[c] Convert Little Endian to Big Endian

OP's code is incorrect for the following reasons:

  • The swaps are being performed on a nibble (4-bit) boundary, instead of a byte (8-bit) boundary.
  • The shift-left << operations of the final four swaps are incorrect, they should be shift-right >> operations and their shift values would also need to be corrected.
  • The use of intermediary storage is unnecessary, and the code can therefore be rewritten to be more concise/recognizable. In doing so, some compilers will be able to better-optimize the code by recognizing the oft-used pattern.

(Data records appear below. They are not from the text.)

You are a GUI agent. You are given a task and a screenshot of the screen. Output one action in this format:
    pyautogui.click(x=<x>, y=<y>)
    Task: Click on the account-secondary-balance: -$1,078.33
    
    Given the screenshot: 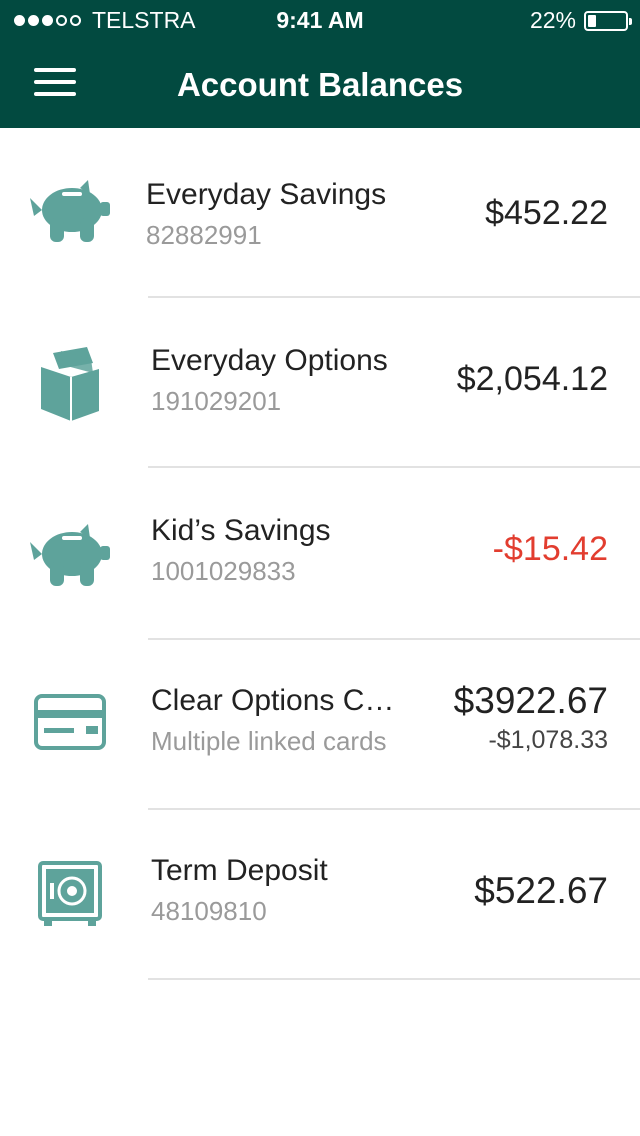 What is the action you would take?
    pyautogui.click(x=548, y=740)
    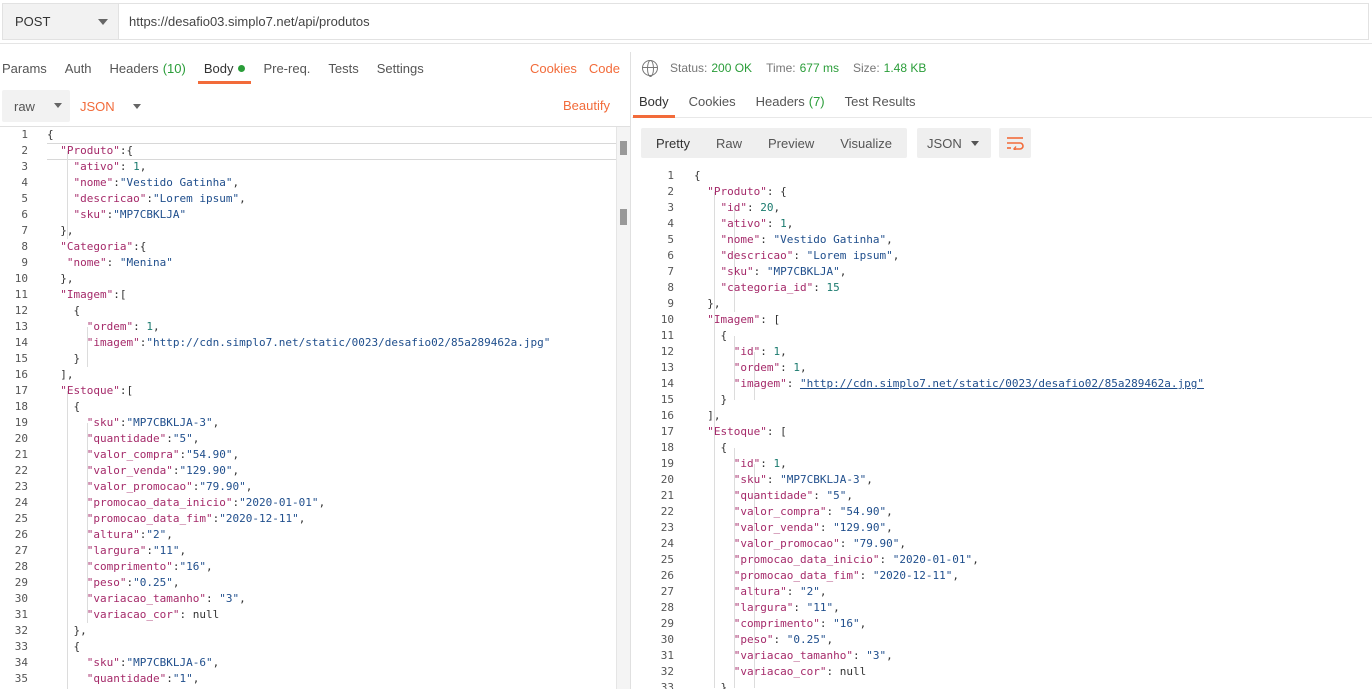  Describe the element at coordinates (24, 246) in the screenshot. I see `line-number: 8` at that location.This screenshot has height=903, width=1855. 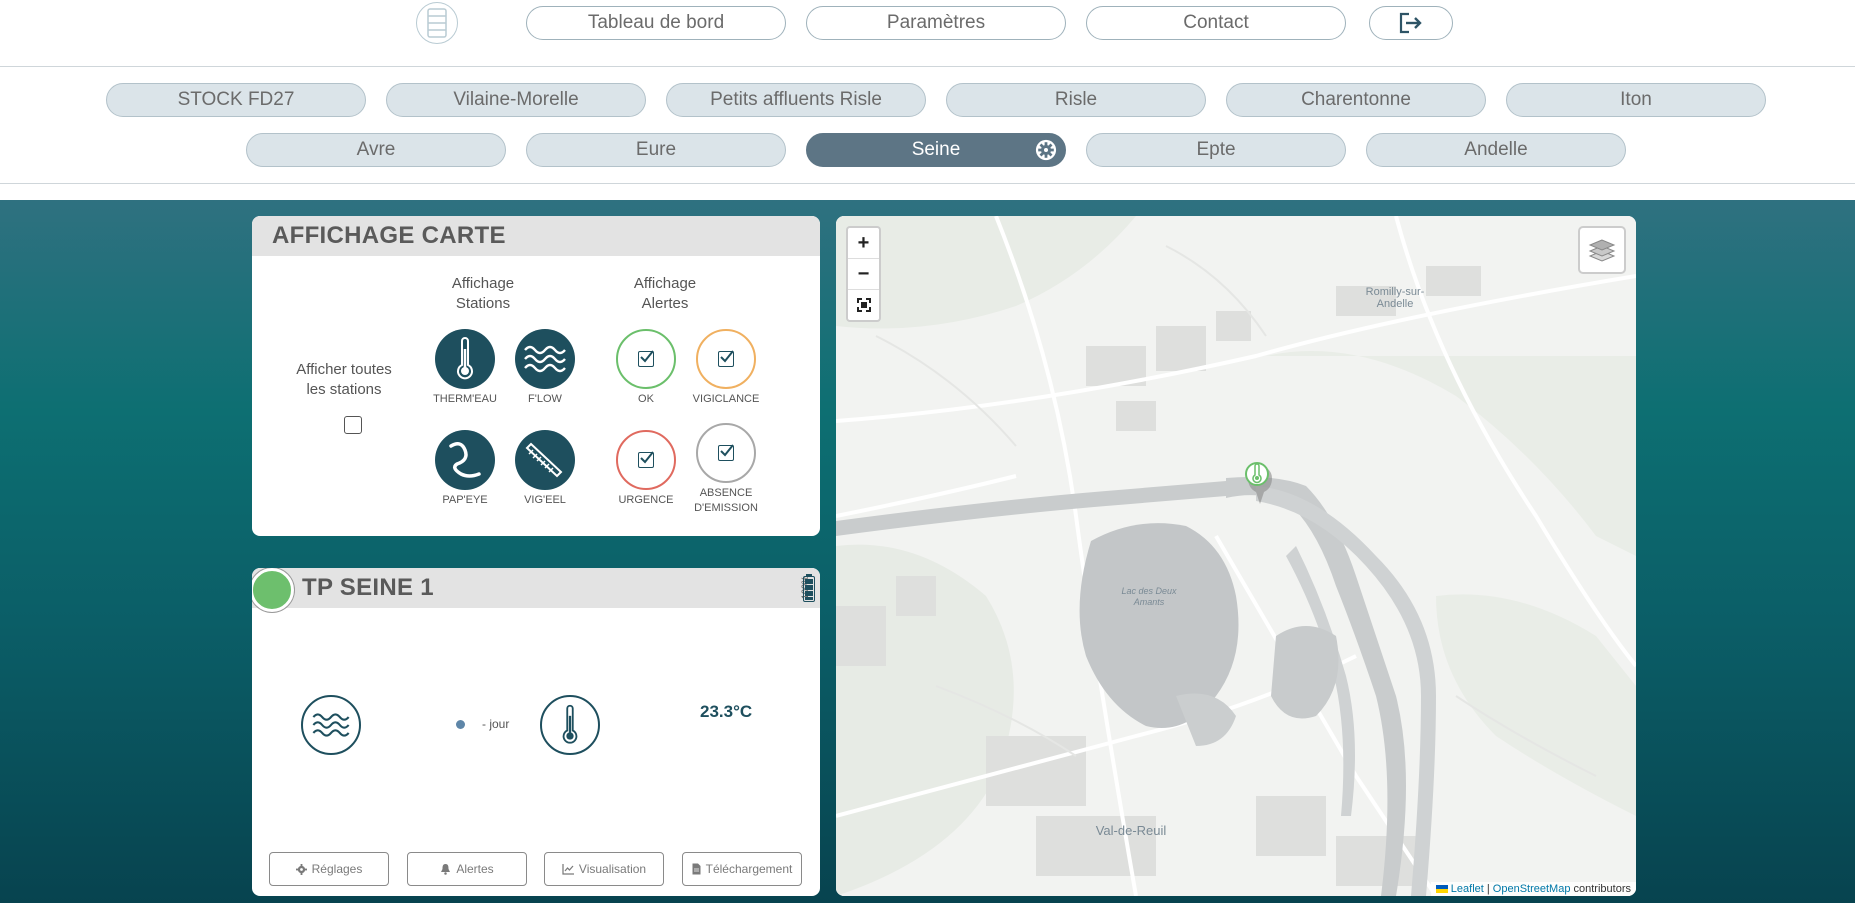 I want to click on tab-andelle: Andelle, so click(x=1496, y=150). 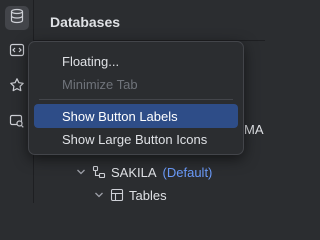 I want to click on favorites-tool-button, so click(x=17, y=87).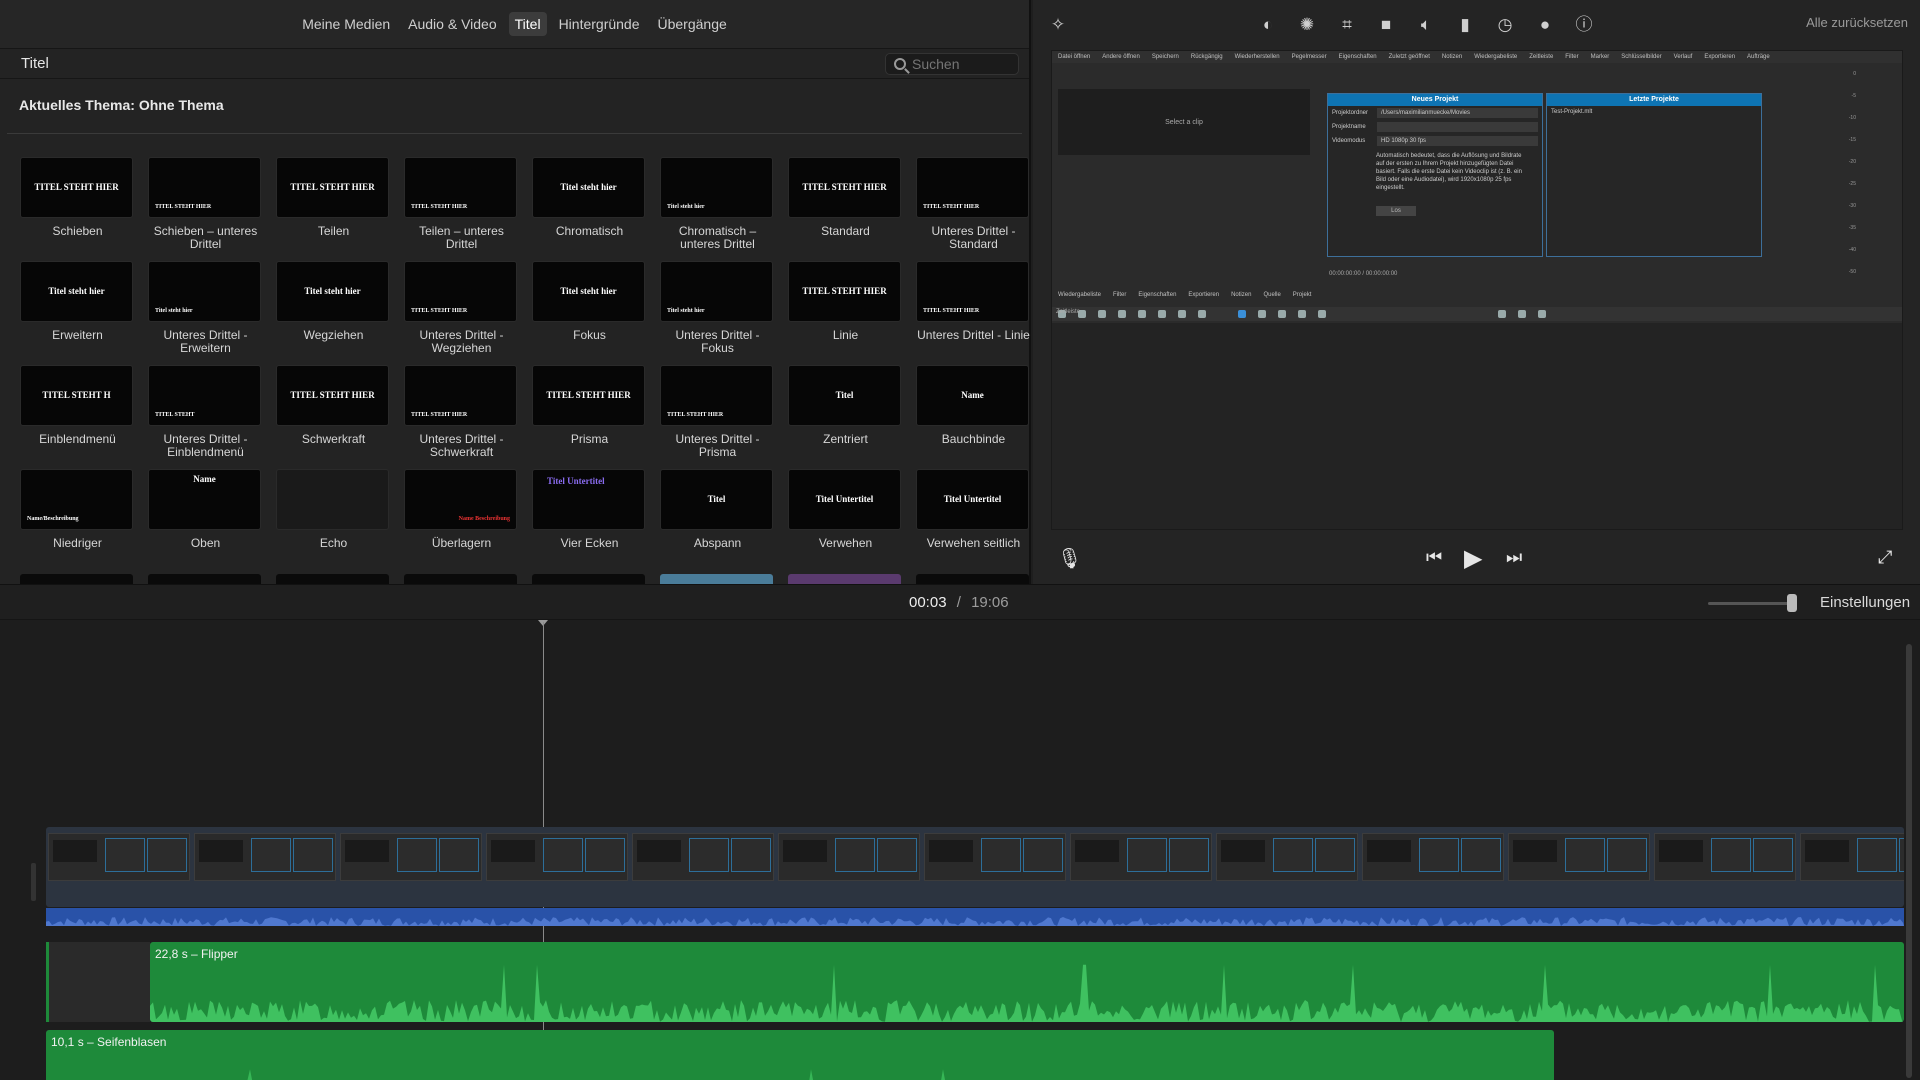 Image resolution: width=1920 pixels, height=1080 pixels. What do you see at coordinates (460, 500) in the screenshot?
I see `title-thumbnail: Name Beschreibung` at bounding box center [460, 500].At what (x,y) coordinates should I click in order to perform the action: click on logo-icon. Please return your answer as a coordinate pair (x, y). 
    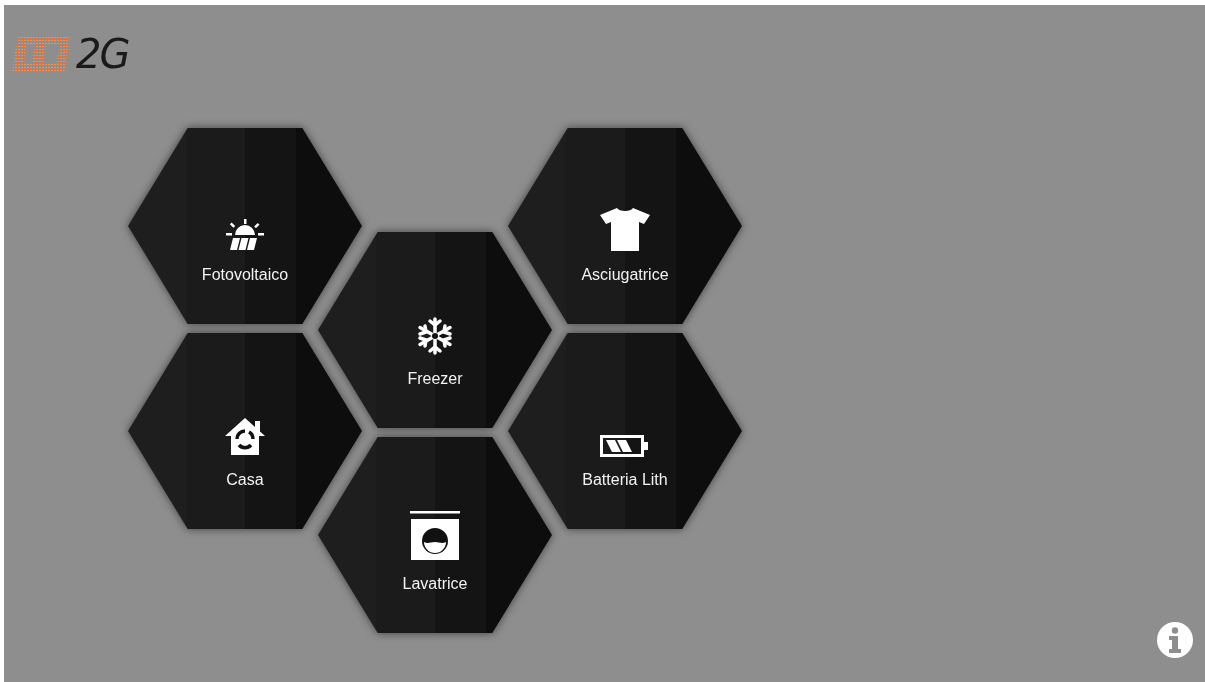
    Looking at the image, I should click on (42, 54).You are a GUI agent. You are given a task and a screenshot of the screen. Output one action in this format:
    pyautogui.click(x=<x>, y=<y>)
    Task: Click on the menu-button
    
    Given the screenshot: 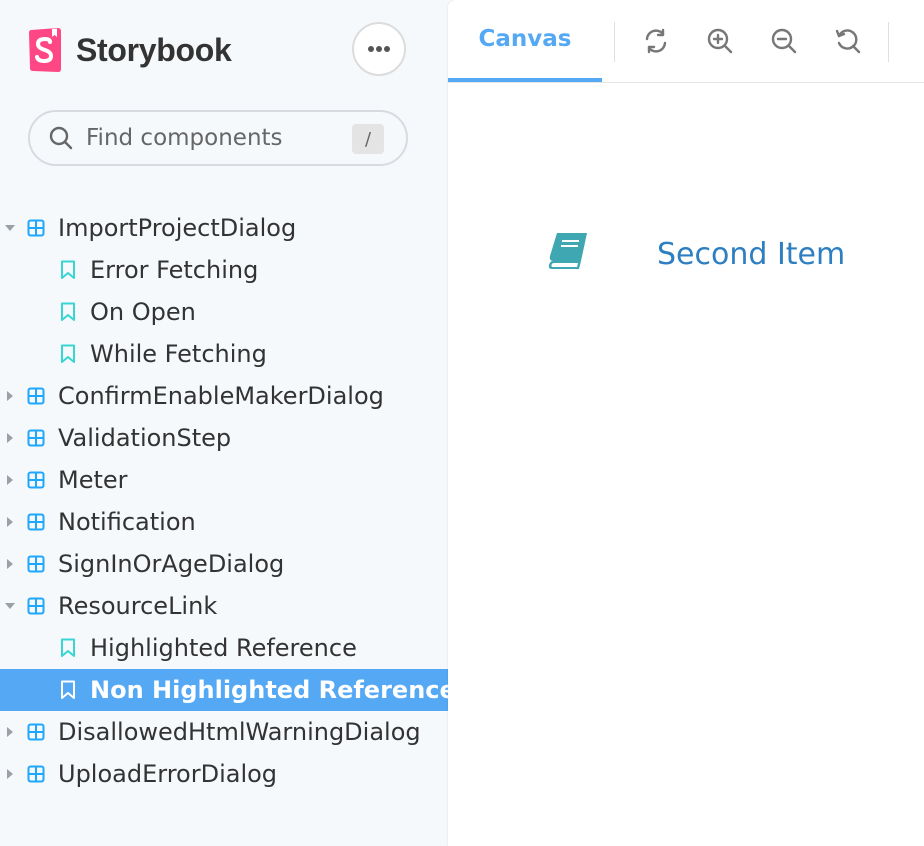 What is the action you would take?
    pyautogui.click(x=379, y=49)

Consider the following code, which efficiently converts an unsigned value:

// Swap endian (big to little) or (little to big)
uint32_t num = 0x12345678;
uint32_t res =
    ((num & 0x000000FF) << 24) |
    ((num & 0x0000FF00) << 8) |
    ((num & 0x00FF0000) >> 8) |
    ((num & 0xFF000000) >> 24);

printf("%0x\n", res);

The result is represented here in both binary and hex, notice how the bytes have swapped:

?0111 1000 0101 0110 0011 0100 0001 0010?

78563412

Optimizing

In terms of performance, leave it to the compiler to optimize your code when possible. You should avoid unnecessary data structures like arrays for simple algorithms like this, doing so will usually cause different instruction behavior such as accessing RAM instead of using CPU registers.